Scan the lines below; pull out those with "chart".

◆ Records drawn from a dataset
━━━━━━━━━━━━━━━━━━━━
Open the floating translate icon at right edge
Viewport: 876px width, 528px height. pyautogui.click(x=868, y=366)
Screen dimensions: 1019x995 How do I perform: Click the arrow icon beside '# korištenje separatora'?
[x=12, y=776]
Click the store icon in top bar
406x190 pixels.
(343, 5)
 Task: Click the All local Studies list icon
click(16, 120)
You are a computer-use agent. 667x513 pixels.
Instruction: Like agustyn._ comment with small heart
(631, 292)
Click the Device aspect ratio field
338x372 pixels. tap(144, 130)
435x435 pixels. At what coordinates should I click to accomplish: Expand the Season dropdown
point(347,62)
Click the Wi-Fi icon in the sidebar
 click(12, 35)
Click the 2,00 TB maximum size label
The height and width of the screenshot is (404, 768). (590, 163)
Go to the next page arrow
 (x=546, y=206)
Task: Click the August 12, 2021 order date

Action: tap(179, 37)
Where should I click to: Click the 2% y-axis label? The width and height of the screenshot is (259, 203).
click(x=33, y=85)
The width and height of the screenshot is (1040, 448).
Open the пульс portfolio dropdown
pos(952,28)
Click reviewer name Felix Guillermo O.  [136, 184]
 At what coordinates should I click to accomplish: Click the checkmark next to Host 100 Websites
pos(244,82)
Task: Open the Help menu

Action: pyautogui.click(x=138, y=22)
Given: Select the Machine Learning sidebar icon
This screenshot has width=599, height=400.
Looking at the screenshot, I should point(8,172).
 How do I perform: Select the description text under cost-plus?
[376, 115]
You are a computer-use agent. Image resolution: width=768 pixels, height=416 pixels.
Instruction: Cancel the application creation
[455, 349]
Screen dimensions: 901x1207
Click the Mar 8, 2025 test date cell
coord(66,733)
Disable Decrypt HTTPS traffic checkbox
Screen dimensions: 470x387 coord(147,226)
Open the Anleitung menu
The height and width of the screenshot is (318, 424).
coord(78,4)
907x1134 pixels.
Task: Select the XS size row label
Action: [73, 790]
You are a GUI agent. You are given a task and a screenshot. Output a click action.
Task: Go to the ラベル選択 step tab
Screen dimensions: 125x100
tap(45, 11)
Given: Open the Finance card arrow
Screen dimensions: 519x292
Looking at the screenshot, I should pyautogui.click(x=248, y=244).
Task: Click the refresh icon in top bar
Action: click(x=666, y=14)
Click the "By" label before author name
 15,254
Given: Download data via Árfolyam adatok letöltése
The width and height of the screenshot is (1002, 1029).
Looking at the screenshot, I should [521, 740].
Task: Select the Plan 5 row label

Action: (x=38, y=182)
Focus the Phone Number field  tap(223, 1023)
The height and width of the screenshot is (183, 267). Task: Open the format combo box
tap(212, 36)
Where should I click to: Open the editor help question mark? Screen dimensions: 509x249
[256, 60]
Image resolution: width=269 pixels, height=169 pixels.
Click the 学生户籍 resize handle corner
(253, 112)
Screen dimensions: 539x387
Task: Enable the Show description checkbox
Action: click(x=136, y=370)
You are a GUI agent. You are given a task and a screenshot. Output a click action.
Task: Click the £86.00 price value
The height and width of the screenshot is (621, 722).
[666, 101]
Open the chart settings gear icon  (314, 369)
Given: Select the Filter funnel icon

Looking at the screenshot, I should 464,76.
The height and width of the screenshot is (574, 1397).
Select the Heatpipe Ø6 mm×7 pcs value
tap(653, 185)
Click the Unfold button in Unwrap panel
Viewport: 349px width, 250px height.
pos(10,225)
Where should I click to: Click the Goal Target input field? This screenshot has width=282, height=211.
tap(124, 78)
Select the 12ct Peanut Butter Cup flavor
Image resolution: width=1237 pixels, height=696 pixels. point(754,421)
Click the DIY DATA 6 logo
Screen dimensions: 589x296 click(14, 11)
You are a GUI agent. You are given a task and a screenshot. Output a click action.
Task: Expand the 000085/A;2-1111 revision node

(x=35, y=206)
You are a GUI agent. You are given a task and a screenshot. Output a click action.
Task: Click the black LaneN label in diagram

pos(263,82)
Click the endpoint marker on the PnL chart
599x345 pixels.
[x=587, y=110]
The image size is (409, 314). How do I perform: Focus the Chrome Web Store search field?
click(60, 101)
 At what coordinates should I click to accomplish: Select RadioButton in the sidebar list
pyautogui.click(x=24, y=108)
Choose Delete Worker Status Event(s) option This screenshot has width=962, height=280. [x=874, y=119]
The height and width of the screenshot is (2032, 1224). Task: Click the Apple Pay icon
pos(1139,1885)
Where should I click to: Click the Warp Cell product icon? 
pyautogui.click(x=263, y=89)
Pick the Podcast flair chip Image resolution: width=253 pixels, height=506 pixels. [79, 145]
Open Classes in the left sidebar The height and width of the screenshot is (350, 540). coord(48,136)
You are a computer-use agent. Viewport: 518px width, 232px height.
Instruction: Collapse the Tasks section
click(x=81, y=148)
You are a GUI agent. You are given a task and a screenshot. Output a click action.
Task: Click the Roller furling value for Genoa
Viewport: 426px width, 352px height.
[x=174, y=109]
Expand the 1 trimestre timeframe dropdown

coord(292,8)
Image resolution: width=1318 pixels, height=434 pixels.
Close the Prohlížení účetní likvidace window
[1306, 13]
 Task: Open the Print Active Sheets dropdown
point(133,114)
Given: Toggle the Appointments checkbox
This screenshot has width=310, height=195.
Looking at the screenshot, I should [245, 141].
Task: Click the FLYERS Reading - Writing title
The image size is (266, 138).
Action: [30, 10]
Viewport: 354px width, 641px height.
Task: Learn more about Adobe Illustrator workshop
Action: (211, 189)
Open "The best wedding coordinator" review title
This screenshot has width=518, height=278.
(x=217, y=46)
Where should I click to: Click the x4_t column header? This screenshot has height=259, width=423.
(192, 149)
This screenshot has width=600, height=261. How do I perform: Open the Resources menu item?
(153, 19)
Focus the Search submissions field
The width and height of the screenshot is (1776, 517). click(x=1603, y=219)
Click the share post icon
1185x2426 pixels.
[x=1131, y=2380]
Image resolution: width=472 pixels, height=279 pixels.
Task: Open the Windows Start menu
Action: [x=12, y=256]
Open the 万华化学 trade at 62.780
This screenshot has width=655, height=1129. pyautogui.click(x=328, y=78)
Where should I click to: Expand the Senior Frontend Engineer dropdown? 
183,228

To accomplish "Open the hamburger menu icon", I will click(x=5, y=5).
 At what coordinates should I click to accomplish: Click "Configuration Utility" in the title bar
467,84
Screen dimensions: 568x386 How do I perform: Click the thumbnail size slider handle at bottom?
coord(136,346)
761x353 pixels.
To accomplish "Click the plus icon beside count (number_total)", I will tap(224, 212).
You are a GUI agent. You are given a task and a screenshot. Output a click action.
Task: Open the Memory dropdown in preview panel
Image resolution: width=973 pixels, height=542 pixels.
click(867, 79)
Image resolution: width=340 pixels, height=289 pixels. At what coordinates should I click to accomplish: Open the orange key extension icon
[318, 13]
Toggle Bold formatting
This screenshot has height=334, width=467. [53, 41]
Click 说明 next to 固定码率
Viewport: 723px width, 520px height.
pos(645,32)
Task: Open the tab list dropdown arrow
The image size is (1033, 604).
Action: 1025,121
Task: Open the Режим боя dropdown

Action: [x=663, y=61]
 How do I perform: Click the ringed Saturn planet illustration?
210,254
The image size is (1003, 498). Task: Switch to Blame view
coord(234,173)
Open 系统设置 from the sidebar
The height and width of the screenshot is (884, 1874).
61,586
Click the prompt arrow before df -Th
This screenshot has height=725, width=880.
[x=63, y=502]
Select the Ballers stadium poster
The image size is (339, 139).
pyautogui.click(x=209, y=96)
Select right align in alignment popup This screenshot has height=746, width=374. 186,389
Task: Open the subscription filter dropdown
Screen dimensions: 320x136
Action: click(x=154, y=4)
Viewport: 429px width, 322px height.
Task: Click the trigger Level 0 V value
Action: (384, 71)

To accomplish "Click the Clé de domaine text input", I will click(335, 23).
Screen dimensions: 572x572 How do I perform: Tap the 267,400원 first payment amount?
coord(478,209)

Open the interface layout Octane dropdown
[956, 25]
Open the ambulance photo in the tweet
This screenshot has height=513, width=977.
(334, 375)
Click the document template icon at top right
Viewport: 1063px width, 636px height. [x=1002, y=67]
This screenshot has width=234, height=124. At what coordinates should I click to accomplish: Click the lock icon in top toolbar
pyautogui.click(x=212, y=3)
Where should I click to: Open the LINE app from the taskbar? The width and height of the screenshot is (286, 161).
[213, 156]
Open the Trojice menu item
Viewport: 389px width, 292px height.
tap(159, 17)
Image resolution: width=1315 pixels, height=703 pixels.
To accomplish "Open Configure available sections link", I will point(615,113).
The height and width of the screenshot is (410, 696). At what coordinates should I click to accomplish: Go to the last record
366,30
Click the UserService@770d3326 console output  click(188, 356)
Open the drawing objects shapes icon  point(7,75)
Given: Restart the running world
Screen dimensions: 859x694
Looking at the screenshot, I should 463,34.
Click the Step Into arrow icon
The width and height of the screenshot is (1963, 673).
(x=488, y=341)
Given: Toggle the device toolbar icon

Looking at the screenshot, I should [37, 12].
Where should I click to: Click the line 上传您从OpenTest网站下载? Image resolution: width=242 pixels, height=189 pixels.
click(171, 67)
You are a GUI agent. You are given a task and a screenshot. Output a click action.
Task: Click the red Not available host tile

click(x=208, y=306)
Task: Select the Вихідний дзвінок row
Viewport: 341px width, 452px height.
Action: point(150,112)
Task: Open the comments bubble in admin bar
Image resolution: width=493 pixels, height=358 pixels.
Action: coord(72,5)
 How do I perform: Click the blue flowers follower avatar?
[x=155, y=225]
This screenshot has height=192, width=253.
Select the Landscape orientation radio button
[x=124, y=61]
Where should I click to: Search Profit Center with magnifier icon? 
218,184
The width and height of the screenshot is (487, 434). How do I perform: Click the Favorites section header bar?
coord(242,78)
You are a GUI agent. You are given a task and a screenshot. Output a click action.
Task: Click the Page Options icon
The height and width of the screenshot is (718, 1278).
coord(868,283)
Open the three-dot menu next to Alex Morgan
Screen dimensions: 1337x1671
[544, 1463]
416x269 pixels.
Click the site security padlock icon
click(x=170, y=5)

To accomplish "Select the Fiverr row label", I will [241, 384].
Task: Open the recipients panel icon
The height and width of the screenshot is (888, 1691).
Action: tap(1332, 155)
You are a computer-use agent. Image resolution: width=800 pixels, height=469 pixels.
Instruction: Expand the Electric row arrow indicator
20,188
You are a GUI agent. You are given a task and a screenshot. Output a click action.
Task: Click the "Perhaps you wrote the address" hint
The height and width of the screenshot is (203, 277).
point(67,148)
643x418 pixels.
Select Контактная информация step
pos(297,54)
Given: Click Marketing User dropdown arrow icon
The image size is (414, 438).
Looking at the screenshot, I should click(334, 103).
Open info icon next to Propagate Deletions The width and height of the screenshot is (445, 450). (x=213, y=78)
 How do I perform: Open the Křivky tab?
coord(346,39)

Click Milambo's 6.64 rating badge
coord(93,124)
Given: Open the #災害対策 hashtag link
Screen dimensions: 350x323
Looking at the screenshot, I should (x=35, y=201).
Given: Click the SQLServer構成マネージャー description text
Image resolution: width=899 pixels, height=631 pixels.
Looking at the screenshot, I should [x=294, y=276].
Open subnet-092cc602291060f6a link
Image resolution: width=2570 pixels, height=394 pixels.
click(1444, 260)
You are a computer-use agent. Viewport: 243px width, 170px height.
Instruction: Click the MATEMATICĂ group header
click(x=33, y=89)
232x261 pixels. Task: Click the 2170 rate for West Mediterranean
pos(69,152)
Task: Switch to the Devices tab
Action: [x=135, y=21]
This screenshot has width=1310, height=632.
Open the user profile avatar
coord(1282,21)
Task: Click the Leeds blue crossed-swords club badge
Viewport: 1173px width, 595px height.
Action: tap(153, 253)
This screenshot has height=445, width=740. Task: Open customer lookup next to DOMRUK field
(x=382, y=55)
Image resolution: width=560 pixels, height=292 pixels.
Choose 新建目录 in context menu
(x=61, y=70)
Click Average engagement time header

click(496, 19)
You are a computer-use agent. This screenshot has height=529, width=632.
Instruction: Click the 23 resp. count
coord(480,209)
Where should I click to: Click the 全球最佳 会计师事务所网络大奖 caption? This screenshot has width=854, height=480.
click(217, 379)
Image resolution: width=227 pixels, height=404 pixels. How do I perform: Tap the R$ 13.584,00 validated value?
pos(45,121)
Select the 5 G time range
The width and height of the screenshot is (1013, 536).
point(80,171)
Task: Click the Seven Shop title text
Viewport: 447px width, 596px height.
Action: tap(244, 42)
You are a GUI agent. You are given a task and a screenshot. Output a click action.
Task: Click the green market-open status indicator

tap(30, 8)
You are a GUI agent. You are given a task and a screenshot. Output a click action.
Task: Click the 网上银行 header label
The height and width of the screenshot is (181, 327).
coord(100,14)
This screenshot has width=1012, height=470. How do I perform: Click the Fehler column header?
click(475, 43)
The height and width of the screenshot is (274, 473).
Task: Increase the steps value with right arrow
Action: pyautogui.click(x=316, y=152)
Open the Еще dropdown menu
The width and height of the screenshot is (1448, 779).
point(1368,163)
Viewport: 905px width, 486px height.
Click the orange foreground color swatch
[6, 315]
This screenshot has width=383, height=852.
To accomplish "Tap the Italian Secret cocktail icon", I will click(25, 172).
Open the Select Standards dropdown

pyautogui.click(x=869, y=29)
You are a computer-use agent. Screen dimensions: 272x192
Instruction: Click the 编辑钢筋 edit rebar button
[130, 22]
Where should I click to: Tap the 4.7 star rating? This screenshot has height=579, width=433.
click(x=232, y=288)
━━━━━━━━━━━━━━━━━━━━
◆ ANSWER FOR THE TASK
Open the chart settings gear icon  (314, 369)
Click the endpoint marker on the PnL chart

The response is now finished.